Africa-Press – Kenya. The World Health Organization (WHO) chief on Monday warned that an estimated one million children a year die worldwide because of wasting.
During his address at the UK Global Food Security Summit in London, Tedros Adhanom Ghebreyesus stressed that the world is “a long way from reaching” the eliminating hunger and other forms of malnutrition by 2030 target, a target set in 2015.
Tedros pointed out that globally, 45 million children under the age of five, or one in 15, are suffering from wasting, a condition where they are dangerously thin for their height.
He further noted that nearly 14 million of these children, over one-third, suffer from severe wasting, putting them at the highest risk of mortality. Moderately or severely wasted children are 11 times more likely to die due to their weakened immune response to diseases such as diarrhea and pneumonia.
“Think about that: by the time we have finished our meeting today, about 900 children will have died because they don’t have enough food or care – children whose lives have only just begun,” he said.
The factors that contribute to wasting predominantly stem from poverty and escalating food costs, preventable illnesses, insufficient healthcare access, and insufficient sanitation and hygiene facilities. Additionally, hunger and famine risks are intensified by conflicts, climate change, natural disasters, and resource depletion.
The WHO chief also drew attention to the 23 countries that have completed country roadmaps to tackle wasting in children.
Tedros said: “I congratulate these countries for their leadership. Now we must support these countries to turn their roadmaps into action and lives saved.”

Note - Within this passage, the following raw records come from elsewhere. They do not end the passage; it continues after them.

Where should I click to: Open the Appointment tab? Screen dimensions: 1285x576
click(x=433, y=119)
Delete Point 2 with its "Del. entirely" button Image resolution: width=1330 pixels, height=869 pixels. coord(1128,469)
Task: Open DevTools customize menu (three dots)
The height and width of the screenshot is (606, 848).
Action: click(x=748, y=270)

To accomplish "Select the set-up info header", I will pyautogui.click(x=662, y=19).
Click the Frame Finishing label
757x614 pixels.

“The thought of anyone’s child suffering in this way is intolerable,” he said. “Because these deaths are predictable and preventable.
The one-day summit focuses international attention on the deepening global food security crisis and helps boost efforts to achieve Zero Hunger and end malnutrition.
It is designed to mobilize support for sustainable solutions that will prevent hunger, food insecurity, and malnutrition.